Extrait de page:
· · · · · · ·

Depuis longtemps déjà, Madame Dugazon n'a pas mis un frein à ses fantaisies amoureuses. Dès octobre 1782, elle s'était emparée de Garat, jeune basque venu à Paris pour étudier le droit, et dont la voix merveilleuse fit fureur dans les salons. Outre Garat, liaison éphémère, on lui connut comme amants [sic] un seigneur russe, Volange le pître des boulevards qui créa le rôle de Janet, Astley l'écuyer anglais du Cirque Olympique du Faubourg du Temple, beau comme Apollon, mais dont le tempérament herculéen faillit conduire la belle amoureuse à deux doigts du tombeau.
Madame Dugazon fut le type de la femme passionnée et désintéressée tout à la fois. Un petit maître de province lui offrait une fois 25 louis pour passer une nuit avec elle: «Gardez-les, monsieur, répondit-elle. Je vous en donnerai 100 si vous me plaisez.»
[129] De son mari, elle avait eu un fils, Gustave: il fut élève de Gossec et de Berton au Conservatoire, remporta un second prix de Rome, écrivit sans succès des opéras-comiques et des ballets, puis mourut en 1826.

· · · · · · ·

Enregistrements de données:
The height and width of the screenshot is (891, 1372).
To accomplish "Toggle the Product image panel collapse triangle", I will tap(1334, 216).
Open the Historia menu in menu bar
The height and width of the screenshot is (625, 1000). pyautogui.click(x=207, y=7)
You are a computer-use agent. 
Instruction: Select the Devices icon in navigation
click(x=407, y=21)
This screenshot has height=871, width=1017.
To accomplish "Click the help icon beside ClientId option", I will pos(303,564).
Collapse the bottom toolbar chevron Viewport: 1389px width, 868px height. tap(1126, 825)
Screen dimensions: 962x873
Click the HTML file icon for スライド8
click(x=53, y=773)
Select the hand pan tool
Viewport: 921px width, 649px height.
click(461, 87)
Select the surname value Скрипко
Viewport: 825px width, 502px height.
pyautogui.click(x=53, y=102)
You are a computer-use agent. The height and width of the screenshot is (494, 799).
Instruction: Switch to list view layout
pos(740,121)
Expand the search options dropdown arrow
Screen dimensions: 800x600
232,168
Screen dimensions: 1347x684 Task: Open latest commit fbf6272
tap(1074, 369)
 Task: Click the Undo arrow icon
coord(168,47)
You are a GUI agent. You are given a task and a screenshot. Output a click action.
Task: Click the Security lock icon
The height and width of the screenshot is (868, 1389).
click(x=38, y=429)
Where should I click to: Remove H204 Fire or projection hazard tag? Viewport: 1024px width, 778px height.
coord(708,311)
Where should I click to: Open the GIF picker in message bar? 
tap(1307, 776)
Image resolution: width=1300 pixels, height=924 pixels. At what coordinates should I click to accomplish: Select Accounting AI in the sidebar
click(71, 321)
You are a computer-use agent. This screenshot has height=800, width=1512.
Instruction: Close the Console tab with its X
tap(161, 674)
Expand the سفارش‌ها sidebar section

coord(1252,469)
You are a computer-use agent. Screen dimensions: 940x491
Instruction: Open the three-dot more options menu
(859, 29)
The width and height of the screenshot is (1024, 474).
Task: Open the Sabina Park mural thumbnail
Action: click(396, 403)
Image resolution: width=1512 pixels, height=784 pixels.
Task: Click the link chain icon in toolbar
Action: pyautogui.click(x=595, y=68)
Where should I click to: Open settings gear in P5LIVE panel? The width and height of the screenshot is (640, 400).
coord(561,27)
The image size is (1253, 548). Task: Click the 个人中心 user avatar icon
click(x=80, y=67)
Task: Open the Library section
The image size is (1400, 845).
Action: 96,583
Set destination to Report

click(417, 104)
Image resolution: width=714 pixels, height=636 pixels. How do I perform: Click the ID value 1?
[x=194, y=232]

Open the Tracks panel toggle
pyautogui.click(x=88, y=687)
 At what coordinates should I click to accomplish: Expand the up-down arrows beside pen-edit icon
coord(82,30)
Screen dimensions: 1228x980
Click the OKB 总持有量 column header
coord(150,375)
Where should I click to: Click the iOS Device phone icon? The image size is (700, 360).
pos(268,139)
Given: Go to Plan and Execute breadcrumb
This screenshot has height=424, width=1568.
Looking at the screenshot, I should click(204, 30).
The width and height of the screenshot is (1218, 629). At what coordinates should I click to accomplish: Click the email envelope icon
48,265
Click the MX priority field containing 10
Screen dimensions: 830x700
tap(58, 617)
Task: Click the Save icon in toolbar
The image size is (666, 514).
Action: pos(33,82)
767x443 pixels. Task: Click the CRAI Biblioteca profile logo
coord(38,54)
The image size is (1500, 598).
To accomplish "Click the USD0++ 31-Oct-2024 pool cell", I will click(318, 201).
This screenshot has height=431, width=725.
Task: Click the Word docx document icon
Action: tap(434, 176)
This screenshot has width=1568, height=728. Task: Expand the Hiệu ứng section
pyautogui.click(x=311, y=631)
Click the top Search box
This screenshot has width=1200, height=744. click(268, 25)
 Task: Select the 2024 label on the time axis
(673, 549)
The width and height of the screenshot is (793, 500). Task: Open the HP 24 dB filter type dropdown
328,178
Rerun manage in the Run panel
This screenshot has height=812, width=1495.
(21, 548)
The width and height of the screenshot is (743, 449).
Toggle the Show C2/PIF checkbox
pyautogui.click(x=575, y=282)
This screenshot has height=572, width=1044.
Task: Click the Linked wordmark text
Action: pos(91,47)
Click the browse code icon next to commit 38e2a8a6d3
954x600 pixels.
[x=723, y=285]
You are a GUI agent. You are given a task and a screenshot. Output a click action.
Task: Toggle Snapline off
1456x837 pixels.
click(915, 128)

· · · · · · ·

Problèmes à résoudre:
A – D'après l'extrait sur Madame Dugazon, qu'est-ce qui faillit conduire celle-ci à deux doigts du tombeau ?
B – Quelles lignes du listing contiennent la chaîne « commit » ? Relevez-les toutes, en respectant la casse.

Les réponses:
A – Ce fut le tempérament herculéen d'Astley, l'écuyer anglais du Cirque Olympique du Faubourg du Temple, qui faillit la conduire à deux doigts du tombeau.

B –
Screen dimensions: 1347x684 Task: Open latest commit fbf6272
Click the browse code icon next to commit 38e2a8a6d3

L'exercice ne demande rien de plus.